Data for this task »
=== Begin Enclosure ===

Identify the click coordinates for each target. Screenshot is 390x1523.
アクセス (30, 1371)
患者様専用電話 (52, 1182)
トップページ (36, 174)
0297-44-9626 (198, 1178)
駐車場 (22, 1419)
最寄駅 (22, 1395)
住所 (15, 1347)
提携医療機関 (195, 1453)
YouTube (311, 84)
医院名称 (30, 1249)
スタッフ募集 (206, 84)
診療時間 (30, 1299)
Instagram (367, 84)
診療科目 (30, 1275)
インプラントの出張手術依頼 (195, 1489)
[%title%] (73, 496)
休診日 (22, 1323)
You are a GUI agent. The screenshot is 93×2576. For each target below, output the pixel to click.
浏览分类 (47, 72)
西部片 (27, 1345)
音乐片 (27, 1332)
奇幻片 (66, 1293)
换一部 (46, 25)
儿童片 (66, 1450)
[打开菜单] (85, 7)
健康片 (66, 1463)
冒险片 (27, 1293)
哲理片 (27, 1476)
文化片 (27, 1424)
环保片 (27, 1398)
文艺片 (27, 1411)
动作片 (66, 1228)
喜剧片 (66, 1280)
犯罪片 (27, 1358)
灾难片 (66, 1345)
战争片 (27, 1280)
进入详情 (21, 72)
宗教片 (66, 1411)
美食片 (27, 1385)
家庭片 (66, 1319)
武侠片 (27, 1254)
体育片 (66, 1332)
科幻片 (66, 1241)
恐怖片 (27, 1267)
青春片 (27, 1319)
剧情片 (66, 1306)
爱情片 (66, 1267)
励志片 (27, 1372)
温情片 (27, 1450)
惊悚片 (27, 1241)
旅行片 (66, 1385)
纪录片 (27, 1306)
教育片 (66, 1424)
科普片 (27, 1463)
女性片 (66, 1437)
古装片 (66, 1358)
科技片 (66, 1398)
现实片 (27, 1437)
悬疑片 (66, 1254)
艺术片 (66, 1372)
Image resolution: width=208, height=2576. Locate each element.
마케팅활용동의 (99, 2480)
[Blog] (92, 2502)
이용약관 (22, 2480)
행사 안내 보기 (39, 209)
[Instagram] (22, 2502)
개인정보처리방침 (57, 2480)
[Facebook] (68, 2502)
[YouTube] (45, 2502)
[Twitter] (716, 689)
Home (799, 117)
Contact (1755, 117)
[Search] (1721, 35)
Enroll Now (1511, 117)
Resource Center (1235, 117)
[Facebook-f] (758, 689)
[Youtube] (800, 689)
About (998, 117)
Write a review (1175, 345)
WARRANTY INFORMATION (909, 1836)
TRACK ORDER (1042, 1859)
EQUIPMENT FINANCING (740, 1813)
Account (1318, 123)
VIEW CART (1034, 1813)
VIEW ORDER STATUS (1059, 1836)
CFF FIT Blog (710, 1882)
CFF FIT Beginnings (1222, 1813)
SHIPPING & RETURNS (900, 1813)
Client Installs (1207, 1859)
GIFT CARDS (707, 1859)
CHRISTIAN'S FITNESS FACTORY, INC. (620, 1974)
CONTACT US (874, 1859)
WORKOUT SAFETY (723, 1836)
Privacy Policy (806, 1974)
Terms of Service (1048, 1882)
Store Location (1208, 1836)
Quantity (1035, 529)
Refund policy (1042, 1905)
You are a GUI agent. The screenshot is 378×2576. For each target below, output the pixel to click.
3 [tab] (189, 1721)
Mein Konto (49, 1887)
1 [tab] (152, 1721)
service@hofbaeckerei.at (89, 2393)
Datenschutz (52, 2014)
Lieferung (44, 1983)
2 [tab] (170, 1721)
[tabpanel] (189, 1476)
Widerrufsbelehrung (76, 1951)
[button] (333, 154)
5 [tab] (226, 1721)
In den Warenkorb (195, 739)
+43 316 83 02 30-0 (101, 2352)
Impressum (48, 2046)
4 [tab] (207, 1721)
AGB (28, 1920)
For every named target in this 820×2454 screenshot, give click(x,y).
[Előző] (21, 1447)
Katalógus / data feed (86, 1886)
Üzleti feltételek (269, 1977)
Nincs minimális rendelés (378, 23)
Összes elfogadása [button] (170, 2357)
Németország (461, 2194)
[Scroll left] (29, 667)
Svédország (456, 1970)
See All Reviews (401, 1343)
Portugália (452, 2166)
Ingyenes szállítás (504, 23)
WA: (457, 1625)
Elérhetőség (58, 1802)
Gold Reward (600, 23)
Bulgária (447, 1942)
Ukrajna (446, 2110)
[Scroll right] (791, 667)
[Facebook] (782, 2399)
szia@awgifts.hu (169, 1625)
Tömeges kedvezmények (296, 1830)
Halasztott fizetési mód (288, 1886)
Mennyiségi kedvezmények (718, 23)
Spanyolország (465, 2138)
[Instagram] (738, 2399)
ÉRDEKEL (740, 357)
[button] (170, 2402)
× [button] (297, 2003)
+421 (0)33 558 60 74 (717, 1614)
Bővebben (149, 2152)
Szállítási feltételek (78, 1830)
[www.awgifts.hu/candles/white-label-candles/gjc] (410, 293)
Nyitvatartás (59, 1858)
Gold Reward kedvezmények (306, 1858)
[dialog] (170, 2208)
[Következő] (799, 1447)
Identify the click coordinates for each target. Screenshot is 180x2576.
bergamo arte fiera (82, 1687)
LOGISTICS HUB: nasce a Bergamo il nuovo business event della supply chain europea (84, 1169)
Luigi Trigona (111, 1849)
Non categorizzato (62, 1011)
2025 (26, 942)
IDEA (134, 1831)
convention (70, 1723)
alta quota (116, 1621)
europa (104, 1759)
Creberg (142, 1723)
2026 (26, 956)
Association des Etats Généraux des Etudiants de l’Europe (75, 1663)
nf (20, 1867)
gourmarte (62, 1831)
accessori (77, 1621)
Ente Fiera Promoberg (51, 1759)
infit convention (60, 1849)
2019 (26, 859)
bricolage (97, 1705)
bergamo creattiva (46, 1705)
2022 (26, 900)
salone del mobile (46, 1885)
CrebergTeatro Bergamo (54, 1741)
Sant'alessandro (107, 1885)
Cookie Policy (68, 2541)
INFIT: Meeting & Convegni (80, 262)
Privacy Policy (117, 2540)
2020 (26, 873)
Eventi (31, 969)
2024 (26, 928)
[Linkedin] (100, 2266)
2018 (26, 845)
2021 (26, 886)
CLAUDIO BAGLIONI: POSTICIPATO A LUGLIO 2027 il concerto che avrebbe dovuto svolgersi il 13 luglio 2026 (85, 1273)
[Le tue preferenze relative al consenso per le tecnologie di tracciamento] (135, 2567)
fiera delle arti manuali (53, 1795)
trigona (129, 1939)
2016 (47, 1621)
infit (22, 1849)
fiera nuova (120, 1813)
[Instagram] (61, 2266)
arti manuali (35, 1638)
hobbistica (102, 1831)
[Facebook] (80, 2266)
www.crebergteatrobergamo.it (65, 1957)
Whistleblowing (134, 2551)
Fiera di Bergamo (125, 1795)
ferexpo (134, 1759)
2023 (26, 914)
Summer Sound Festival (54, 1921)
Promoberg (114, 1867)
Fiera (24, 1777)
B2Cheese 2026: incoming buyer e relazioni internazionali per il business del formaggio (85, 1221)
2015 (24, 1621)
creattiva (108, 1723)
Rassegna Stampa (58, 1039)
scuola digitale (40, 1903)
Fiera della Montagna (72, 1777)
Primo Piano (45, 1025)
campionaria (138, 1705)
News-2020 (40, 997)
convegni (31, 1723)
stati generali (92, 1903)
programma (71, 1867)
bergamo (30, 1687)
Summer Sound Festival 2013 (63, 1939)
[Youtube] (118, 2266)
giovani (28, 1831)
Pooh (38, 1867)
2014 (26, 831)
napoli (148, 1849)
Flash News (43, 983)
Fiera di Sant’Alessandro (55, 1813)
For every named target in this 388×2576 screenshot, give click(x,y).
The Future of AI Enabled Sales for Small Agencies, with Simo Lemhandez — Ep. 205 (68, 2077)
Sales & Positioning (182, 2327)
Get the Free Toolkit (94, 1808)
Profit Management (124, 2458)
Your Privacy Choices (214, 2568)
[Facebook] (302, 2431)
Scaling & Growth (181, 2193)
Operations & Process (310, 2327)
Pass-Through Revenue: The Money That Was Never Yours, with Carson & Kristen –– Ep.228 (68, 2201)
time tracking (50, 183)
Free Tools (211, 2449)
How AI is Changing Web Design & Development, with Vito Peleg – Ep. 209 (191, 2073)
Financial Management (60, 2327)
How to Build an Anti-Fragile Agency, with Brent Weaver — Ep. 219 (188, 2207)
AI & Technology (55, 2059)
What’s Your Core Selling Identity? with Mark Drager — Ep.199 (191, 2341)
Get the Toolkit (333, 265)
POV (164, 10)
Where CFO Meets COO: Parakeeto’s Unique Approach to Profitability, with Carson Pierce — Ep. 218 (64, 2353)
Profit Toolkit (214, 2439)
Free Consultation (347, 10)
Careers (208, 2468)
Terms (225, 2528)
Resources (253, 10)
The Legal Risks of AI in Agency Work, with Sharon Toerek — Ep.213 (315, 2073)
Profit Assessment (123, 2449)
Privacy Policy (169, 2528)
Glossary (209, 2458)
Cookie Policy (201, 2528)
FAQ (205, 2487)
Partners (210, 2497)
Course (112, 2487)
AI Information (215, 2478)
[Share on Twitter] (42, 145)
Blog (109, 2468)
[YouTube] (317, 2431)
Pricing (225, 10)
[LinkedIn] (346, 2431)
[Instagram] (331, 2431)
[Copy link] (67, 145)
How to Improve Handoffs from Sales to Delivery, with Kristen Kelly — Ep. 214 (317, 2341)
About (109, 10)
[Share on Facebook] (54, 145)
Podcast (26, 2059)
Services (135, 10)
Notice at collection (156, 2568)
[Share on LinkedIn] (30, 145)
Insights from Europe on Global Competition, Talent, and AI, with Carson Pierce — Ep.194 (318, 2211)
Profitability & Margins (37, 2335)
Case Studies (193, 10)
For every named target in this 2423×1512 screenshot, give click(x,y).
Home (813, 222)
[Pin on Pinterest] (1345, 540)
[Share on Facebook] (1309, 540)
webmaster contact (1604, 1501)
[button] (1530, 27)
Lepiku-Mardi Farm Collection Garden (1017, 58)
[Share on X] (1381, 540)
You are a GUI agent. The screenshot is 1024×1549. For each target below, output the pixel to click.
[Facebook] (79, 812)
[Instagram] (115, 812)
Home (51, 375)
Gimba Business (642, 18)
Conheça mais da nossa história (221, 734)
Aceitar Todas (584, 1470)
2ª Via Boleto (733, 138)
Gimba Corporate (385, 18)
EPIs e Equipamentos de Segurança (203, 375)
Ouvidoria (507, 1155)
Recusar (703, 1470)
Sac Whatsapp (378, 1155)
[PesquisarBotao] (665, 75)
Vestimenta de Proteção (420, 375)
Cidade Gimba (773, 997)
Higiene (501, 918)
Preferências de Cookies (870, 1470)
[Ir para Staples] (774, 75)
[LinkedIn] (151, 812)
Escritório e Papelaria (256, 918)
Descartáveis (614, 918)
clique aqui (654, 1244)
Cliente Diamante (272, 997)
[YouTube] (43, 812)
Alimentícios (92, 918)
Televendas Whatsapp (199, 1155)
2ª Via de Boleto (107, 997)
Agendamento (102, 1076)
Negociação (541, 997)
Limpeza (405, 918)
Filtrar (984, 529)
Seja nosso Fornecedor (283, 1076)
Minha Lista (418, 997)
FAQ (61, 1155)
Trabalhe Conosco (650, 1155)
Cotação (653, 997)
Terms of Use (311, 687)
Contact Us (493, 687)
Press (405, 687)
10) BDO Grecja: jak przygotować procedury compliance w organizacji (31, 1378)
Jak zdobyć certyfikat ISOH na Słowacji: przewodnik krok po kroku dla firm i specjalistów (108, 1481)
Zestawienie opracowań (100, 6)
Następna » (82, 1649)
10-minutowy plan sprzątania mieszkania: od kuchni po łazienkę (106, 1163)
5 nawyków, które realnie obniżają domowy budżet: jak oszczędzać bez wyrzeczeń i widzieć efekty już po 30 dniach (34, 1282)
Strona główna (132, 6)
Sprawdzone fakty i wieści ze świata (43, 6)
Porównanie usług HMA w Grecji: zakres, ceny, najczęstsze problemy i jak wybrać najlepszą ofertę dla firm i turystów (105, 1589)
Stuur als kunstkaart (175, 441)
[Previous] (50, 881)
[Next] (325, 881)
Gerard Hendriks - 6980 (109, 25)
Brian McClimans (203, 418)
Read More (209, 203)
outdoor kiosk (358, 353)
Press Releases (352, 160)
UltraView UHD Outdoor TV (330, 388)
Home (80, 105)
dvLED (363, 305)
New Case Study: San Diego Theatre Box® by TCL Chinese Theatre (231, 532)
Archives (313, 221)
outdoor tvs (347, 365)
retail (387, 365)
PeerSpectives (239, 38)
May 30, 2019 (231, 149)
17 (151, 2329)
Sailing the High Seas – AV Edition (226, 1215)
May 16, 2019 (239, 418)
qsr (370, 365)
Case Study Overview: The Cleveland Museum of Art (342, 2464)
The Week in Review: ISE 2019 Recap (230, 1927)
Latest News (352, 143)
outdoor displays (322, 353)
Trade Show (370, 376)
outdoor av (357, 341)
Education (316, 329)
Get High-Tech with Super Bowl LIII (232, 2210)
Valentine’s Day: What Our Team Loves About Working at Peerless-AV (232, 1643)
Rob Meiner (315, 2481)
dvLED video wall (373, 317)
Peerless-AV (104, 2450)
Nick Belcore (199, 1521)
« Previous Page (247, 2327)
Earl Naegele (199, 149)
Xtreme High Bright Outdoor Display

=== End Enclosure ===

What the task asks » Would you print, exactly as written, every line above from the one holding "outdoor kiosk (358, 353)" through the one holding "Latest News (352, 143)", with both included and no other lines?

Written response »
outdoor kiosk (358, 353)
Press Releases (352, 160)
UltraView UHD Outdoor TV (330, 388)
Home (80, 105)
dvLED (363, 305)
New Case Study: San Diego Theatre Box® by TCL Chinese Theatre (231, 532)
Archives (313, 221)
outdoor tvs (347, 365)
retail (387, 365)
PeerSpectives (239, 38)
May 30, 2019 (231, 149)
17 (151, 2329)
Sailing the High Seas – AV Edition (226, 1215)
May 16, 2019 (239, 418)
qsr (370, 365)
Case Study Overview: The Cleveland Museum of Art (342, 2464)
The Week in Review: ISE 2019 Recap (230, 1927)
Latest News (352, 143)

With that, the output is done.